Chapitre I
(p. 7-8)
© Les presses du réel / Mamco / l'auteur
La querelle de l'art contemporain un jour s'est presque tue ; elle
ne se réveille que par intermittence sous quelque plume retardataire
(1). Elle s'est éteinte à la manière des petites crises domestiques
dont l'apaisement rétablit un lien que la cascade des invectives
semblait pourtant avoir brisé. L'art contemporain, sous le
jour mesquin de sa querelle, a, au mieux, l'emploi de nourrir le
débat public sur la valeur de ce que notre modernité invente.

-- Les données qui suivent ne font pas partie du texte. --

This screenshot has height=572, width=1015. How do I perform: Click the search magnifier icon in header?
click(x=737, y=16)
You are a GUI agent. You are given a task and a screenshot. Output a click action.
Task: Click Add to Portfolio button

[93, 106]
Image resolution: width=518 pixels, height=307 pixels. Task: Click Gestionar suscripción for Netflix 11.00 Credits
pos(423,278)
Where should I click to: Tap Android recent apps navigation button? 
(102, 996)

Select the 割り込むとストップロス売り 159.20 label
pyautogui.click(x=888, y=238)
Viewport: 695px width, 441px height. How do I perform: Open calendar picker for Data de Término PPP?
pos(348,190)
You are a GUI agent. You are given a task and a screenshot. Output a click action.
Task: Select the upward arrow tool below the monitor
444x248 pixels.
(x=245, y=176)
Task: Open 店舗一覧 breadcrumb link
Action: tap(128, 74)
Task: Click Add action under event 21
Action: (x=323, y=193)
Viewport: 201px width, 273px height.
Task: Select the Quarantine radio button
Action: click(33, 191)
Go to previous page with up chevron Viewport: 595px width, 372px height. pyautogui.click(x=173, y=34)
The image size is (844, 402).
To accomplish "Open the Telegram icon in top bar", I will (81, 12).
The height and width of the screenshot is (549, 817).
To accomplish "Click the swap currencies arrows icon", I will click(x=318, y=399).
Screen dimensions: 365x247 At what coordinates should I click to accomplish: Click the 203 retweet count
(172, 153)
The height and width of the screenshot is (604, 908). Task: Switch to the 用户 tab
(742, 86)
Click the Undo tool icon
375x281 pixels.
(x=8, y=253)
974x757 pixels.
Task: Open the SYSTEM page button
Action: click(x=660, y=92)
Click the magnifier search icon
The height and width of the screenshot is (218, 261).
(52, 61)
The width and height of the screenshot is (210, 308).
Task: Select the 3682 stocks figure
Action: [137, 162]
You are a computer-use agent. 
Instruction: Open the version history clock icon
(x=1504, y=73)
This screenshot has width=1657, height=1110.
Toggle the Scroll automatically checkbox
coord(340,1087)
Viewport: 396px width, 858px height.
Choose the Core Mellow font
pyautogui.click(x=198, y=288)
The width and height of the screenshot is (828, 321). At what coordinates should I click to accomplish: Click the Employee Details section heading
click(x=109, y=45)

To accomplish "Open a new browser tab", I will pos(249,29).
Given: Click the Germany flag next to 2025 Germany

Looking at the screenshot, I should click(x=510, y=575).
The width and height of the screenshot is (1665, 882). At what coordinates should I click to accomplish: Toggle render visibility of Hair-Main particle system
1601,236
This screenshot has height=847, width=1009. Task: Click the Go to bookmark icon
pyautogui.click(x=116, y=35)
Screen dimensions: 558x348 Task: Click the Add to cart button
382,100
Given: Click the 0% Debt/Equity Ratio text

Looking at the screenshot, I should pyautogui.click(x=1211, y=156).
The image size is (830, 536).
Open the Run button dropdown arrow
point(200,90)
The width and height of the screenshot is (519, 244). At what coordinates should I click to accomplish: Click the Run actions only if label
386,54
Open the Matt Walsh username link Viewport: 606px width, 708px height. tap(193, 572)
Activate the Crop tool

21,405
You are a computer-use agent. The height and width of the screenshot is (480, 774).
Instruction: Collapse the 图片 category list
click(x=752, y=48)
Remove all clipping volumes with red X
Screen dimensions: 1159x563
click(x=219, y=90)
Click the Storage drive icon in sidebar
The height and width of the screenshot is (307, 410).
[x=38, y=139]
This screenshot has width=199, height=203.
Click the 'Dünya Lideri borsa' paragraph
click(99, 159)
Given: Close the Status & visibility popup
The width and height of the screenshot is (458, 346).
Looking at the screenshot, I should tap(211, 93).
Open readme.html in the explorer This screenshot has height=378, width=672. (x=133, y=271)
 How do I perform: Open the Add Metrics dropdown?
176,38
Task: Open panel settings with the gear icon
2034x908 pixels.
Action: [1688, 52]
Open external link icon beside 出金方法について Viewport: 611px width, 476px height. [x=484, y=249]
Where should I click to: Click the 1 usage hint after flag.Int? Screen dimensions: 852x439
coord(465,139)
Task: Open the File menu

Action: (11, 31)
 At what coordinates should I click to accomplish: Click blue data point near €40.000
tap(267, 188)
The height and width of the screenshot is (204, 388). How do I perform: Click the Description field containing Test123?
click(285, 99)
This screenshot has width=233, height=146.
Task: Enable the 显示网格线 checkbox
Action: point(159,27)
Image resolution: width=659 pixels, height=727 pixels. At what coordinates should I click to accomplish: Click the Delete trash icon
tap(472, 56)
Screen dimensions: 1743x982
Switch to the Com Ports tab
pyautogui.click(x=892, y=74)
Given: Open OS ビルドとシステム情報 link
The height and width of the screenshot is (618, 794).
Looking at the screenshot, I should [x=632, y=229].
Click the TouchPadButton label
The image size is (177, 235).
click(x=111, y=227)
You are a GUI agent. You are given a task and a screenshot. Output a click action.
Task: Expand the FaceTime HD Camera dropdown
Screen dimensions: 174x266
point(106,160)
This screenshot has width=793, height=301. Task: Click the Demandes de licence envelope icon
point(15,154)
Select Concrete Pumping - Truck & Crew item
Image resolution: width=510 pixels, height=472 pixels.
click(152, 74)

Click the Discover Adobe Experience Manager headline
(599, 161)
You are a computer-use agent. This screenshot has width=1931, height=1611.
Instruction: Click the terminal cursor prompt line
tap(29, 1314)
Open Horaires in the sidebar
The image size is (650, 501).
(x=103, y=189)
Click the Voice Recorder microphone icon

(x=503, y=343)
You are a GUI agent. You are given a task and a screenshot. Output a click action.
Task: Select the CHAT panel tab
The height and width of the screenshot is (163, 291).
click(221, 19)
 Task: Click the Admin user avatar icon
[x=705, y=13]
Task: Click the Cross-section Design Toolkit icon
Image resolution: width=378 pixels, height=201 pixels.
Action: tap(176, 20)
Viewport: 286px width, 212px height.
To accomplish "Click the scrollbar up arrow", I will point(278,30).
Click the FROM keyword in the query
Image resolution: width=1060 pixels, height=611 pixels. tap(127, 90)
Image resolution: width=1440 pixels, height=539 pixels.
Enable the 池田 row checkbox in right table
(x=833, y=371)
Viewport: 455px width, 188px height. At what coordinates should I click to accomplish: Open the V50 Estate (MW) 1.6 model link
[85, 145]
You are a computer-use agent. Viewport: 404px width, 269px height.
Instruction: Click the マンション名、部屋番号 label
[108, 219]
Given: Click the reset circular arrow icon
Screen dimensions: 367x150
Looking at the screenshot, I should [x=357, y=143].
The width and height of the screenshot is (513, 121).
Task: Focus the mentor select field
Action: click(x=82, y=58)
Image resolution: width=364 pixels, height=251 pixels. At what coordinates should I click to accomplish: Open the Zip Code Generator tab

À part les bénéfices provisoires de son rituel, il couvait sous
ce débat l'illusion vaniteuse d'être incomparablement nouveau
que notre époque caresse plus que jamais. À la limite de revendiquer
l'amnésie de tout héritage qui n'aurait plus d'autre fonction
que de refaire surface (littéralement, sur les façades kitsch des bâtiments
postmodernes dont les piètres architectes ont confondu
Phidias avec Mussolini). Notre querelle s'inscrit, certes, dans la lignée
des fameuses disputes antérieures – nouveaux / anciens, classiques
/ romantiques, avant-gardisme / académisme –, sans néanmoins
oser se hisser à leur hauteur : trop étriquée, franco-française
comme on dit machinalement, elle révéla les enjeux d'un microcosme
là où il eût fallu être capable de marquer un sursaut de
civilisation. Reconnaissons-lui alors une deuxième vertu : d'avoir
dépassé sa propre espérance dans l'exemplification de l'élitisme
qu'elle reprochait à l'art contemporain.
Aujourd'hui, libéré de cette psychanalyse à l'envers, on sort
du mauvais rêve et de ses scénarios readymade. C'est comme si on avait le droit, après quelque punition, de goûter à nouveau
au péché. Parler de l'art contemporain sans devoir ni le dénigrer
pour soigner on ne sait quelles blessures ni le défendre tant bien
que mal pour compenser l'outrance du dénigrement. Tenter donc
le rafraîchissement de la simple réflexion où l'amateur, dans le
commerce ludique des mots qui rend l'intuition au langage, se libère
des révérences du moment…
Loin de moi l'idée de me laisser gagner au vertige d'une quelconque
jouvence, moins encore à celui du regain d'origine. C'est
pure jobarderie que le schéma des couches superposées de culture
qu'il suffirait d'effacer pour retrouver l'originel intact. Ces couches,
à croire qu'elles soient telles, y compris celle que l'on suppose
première, sont si imprégnées entre elles qu'à les gratter on
n'obtiendrait qu'une indigeste chiffonnade. Du bricolage de l'artiste
au klaxon des médiateurs, en passant par toute la procession
des petits et des grands rôles du jeu médiatique, l'art contemporain
n'est pas altéré, mais nourri dans son devoir-être, et la nudité
qu'on regrette de l'immédiation pure n'est qu'un fantasme
de songe-creux.
Quand même on soupçonne les servilités qui font tresse avec
telle réalité, on peut toujours sympathiser avec elle. On s'apitoie
bien sur la solitude du gardien de but au moment du penalty…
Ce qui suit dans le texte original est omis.